I was putting some finalizing touches to pre-processing some data in preparation for some analysis I was raring to do. The plan was to create some pretty pictures, get some insight, get this off my desk by noon and go into the weekend with no backlog and a clear conscience. But here I am, this Friday evening, rewriting the code to work around a bug in someone else’s software. I was angry for a while but then I wasterrified.
To be honest, it’s not a sudden realization, and I suspect that all of you have had this realization. It’s just that it has to happen to you personally, to bring that extra visceral element in.
Everyone who has used Windows (and now, sadly Mac OS X to an increasing and annoying degree) knows that all software has bugs. I used to think this had primarily to do with the fact that these are graphical operating systems that have to deal with asynchronous and random input.
These are difficult problems to find test cases for and the bulk of the software is a series of checks and balances to see if the user is allowed to do what they just did given what they have been doing in the past. I wrote GUIs once and I swore I would never do it again. No matter how many checks you put in, someone somewhere is going to come in and press the right combination of keys at just the right pace to lock your software and crash it, eventually.

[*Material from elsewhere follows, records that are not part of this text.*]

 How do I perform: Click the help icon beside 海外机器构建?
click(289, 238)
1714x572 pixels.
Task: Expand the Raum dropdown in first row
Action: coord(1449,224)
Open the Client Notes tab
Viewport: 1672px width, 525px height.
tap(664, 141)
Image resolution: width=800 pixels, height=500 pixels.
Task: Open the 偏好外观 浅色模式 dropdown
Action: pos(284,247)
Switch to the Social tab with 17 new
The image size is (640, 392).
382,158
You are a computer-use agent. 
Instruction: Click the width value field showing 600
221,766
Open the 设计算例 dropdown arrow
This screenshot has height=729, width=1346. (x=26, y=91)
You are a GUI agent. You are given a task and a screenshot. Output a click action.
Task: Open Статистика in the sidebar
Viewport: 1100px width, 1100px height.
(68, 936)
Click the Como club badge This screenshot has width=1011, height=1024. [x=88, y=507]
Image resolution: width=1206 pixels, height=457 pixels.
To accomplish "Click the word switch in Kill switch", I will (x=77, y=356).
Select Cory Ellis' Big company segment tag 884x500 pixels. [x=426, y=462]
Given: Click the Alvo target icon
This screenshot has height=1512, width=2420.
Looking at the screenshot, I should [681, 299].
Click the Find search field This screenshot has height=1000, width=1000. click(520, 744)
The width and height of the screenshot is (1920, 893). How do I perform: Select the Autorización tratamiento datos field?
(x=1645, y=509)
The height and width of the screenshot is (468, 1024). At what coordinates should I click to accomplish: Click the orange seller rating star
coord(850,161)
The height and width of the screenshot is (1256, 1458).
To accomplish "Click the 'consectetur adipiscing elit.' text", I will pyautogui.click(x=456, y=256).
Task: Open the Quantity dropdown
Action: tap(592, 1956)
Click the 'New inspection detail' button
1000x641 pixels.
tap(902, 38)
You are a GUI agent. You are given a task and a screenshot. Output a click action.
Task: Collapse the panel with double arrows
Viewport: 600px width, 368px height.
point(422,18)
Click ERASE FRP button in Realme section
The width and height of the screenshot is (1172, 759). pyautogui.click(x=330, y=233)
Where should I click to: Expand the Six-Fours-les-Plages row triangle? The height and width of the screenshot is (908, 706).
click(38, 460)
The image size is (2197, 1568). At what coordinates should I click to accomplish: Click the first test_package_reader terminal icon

Widely used, well tested computing packages, on the other hand, I pretty much trusted. Yes, it is true, that there are tricky algorithms such as integration and differentiation and optimization that are hard to get very right and not all implementations are equal. Some trade accuracy for speed and so on, but I don’t expect anything to collapse catastrophically if thousands of people have been using it for years.
And yet here I was sitting at my keyboard, fuming, because a module I was using presented a strange, extremely unexpected bug. To top it off, the library doesn’t do any fancy computations, doesn’t do any graphics or any user interface stuff. All it does is take tabular data and save it to disk.
The selling point of the software is that it allows you to build a file on disk, many gigabytes in size, much, much larger than your available memory, and still process data from it seamlessly. I’ve used it for a while and it works for me.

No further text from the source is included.